Technical dive into Streetwarp

April 21, 2021 · app maps

Here I'm going to expand on the streetwarp I introduced in a previous post. Not that anyone asked for this, but in any case I might appreciate it some day.

Let's break the problem of turning GPX tracks into videos into three parts:

  1. Getting the input (load GPX track/Strava activity/Ridewithgps route)
  2. Turn the input into the output (gpx to video)
  3. Output the... output (play the video)

2. GPX to Video

When I started, I actually began from the middle part, which is the biggest chunk of work and represents an independent problem on its own. Taking a piecewise approach, the program has to 1) get images for points along the route, 2) select which images to put in the video, and 3) generate the video from those images. Along the way, some interesting complexities emerged. 🧐

  1. Fetching images for points: GPX files are just lists of GPS points, so it seems obvious to just query Google Streetview at each point and call it a day. But quickly it became apparent that GPX files are not created equal. Some only place a GPS point to mark a change in direction. Others from GPS watches will have a point generated at every second or two regardless of the distance traveled between them. If we don't put some thought into this issue, we'd end up with videos that have an uneven speed; for example if you're on a run and stop at a red light, then the constructed video would show the same image for several seconds. The trick I applied here was to normalize the GPS routes by generating a bunch of intermediate points along the route, and then use metadata requests (which are free!) to remove duplicated frames. Note: just remember when interpolating that the Earth is a sphere so we can't linearly place dots by latitude/longitude. We use the Haversine formula for a more accurate calculation. 🌎
        points
            .iter()
            .zip(points.iter().skip(1))
            .flat_map(|(p1, p2)| {
                p1.haversine_intermediate_fill(
                    p2,
                    p1.haversine_distance(p2) / (factor as f64),
                    /* include ends */ false,
                )
                .into_iter()
            })
            .collect::<Vec<_>>()
  1. Selecting frames for the video: Luckily for me, I had some familiarity with the well-known hyperlapse algorithm that solves exactly this problem of optimizing the smoothness of an accelerated video (aka timelapse). So I just needed to follow the recipe and implement it. 👨‍🍳 If you're curious, I suggest taking a look at this jupyter notebook which demonstrates each individual step of the algorithm with visualized examples.

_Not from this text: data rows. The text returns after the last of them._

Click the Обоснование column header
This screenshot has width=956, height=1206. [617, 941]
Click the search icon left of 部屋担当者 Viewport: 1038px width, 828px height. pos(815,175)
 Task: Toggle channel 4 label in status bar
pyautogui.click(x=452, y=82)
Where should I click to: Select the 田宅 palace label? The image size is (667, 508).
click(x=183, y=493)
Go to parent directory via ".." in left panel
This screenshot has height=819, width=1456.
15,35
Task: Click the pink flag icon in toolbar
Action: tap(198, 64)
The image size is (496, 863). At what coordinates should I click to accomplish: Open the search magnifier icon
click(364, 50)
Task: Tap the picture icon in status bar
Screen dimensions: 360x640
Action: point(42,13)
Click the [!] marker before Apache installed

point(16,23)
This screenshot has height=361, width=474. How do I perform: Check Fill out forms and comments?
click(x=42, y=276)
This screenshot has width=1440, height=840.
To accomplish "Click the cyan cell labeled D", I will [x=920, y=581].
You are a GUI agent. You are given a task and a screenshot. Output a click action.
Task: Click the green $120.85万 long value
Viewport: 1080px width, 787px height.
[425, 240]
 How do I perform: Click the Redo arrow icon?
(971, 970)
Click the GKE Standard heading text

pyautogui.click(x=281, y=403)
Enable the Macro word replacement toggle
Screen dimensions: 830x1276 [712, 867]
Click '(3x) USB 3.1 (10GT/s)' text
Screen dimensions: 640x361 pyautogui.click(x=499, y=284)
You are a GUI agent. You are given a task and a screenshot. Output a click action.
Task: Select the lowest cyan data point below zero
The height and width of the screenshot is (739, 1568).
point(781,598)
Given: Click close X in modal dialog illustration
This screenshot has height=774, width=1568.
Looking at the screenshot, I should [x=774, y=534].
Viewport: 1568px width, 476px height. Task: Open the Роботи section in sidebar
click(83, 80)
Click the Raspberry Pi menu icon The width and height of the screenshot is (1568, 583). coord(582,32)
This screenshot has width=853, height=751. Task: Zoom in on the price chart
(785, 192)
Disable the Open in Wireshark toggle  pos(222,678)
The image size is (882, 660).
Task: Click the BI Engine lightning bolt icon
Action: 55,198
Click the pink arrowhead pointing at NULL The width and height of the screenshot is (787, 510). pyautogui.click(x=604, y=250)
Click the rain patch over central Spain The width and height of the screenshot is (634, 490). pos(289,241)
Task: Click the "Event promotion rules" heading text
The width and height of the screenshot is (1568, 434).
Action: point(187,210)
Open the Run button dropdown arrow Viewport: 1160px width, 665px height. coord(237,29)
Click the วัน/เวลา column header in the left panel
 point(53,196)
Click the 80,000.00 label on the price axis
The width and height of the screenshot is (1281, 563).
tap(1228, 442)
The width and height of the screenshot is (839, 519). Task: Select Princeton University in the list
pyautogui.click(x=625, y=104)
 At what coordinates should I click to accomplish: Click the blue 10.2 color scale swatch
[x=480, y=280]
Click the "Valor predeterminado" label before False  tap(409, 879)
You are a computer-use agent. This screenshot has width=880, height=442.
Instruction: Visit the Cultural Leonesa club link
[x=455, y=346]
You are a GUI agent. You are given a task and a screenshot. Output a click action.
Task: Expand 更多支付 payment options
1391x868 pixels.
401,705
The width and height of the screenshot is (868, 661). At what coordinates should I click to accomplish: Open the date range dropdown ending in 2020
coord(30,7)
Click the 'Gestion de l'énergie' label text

    The most difficult part here actually wasn't the algorithm; rather it was packaging everything in a way that lets it run on AWS Lambda.
  2. Generating the video: incant ffmpeg 🧙‍♂️

1 and 3. Input and Output

Grouping these together because they're both handled by the web server. This is the standard node js express thing, not much going on there. This takes care of the chores of the app: receiving input files, communicating progress, talking to AWS, and playing the results.

streetwarp_diagram
If you're a diagram person, I've sketched a rough diagram of how the parts talk to each other.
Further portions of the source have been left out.